# Question: Are foxes dogs?



## Arashi (Feb 4, 2012)

I would like some help on a question.

Could anyone tell me if foxes are dogs, or a another animal altogether?

I'm guessing they aren't dogs, but I hope I can get an answer from someone who knows about this kind of thing.

Thank you in advance!


----------



## Babs (Jan 26, 2012)

Foxes are related to canines, so they are more closely related to a dog than a cat, if that's what you mean. They actually belong to a group called vulpine here in the Isles, I know they call it something else in America but I can't for the life of me find it on google. They're pretty cat like in some ways, but I've heard that back in the day some breeds of dog could interbreed with foxes, so they must be more dog than anything else. Huh. Loaded question, I'm off googling here!


----------



## Arashi (Feb 4, 2012)

I see, thanks for the insight.

I understand that they are related to canines, but in that sense, can we say a fox is a dog? Or can we only say that a fox is an animal related to dogs?


----------



## lilspaz68 (Feb 24, 2007)

Arashi said:


> I see, thanks for the insight.
> 
> I understand that they are related to canines, but in that sense, can we say a fox is a dog? Or can we only say that a fox is an animal related to dogs?


They are distantly related, but definitely not dogs. Vulpines cannot interbreed with Canini's.


----------



## Arashi (Feb 4, 2012)

lilspaz68 said:


> They are distantly related, but definitely not dogs. Vulpines cannot interbreed with Canini's.


Thank you very much!


----------



## Iheartroxyrat (Feb 22, 2012)

they arent dogs, but are related to dogs  i agree with above ppl


----------



## Arashi (Feb 4, 2012)

Thanks,

I understand that they are related to dogs, but I was curious to know if it was enough to classify them as dogs.


----------



## Iheartroxyrat (Feb 22, 2012)

nope, they are classified as foxes, and i think there are these long legged foxes in mexico that are actually wolves lol or closer related anyways. haha its just confusing! foxes are so cute, there is afamily of near my house, i can hear them hunt mice and play


----------



## Arashi (Feb 4, 2012)

Confusing! But it's good to know that they're not dogs, at least I have an answer.
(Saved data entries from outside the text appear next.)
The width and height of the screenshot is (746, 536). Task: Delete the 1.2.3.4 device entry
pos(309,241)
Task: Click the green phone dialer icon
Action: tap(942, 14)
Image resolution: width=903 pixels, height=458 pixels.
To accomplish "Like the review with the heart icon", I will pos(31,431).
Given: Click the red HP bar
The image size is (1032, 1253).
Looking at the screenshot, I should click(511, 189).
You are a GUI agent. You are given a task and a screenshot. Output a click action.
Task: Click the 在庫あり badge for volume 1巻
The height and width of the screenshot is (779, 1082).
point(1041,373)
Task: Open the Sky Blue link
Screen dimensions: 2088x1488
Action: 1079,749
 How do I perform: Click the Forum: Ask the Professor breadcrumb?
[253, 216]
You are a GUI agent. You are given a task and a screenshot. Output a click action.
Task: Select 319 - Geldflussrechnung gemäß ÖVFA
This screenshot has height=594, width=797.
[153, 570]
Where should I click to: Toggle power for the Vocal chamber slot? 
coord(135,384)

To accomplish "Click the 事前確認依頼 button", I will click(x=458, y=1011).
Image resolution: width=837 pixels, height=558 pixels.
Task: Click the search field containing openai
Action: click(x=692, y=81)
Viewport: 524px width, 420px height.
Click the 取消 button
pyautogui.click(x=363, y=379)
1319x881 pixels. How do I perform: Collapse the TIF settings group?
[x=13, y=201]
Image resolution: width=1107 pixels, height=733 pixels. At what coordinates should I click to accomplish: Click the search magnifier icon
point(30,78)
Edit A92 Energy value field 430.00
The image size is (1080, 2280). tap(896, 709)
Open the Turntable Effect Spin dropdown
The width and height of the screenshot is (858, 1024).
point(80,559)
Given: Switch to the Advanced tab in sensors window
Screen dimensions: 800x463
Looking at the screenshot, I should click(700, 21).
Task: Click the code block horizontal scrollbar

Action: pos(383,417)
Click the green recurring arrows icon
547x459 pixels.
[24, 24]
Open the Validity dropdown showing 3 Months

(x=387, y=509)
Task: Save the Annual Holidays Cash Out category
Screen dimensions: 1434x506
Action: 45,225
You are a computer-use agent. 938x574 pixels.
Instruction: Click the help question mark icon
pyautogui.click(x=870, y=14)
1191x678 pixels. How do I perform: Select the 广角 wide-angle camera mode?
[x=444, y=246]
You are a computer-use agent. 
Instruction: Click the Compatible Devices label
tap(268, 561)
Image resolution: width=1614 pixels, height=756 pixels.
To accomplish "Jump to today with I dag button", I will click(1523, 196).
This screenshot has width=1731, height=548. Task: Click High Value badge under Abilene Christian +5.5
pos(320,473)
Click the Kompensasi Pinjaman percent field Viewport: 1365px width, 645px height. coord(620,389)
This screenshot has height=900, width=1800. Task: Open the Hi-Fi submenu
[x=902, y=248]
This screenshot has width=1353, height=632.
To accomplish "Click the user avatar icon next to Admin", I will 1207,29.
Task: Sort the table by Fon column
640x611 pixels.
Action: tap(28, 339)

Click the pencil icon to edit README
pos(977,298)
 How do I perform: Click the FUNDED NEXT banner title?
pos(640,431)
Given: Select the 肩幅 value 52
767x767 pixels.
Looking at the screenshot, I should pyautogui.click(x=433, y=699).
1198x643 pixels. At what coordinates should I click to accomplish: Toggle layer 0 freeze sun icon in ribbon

I don't think there are foxes where I'm from, but I'll bet they're interesting to watch. I think fennec foxes are cute, and some people keep them as pets.

However I heard that they bite, can't be litter trained, not as good with people and are expensive. I think rats make better pets!


----------



## Iheartroxyrat (Feb 22, 2012)

agreed!! i heard foxes have a personality closer to cats and while i love my cats, they can be hard sometimes! lol yes fennec foxes are adorable!! where do u live? or what country? im in idaho and we get alot of foxes, coyotes, and wolves around and in the city, the wolves usually stay away from humans but the coyotes will come right into your yard and get into trouble! also i love wolfdogs!! id love one but i heard alot of them have dominance issues and are more distructive. still beautiful! im totally content with my silly ratties  my roxy who is due any day now has been acting pretty wild herself! lol must be mommy issues! she hasnt done anything to me, but she has to everybody else! she bit my dog on the nose, my cat on its foot, and beat up her cage mate (not that the above list didnt deserve it haha) but shes totally lovin on me and giving me lots of snuggles and kisses, she must trust me or something! <3


----------



## Arashi (Feb 4, 2012)

I'm from Malaysia. I've heard coyotes can be a problem, I'd be scared of them! In fact, I'm a little uneasy around dogs in general. Yeah, I guess if you don't show a dog who's the boss, they'll act up. I've actually considered on whether I should get a pet fox, from time to time, but I wasn't sure if they were dogs or not, so I decided to post a question.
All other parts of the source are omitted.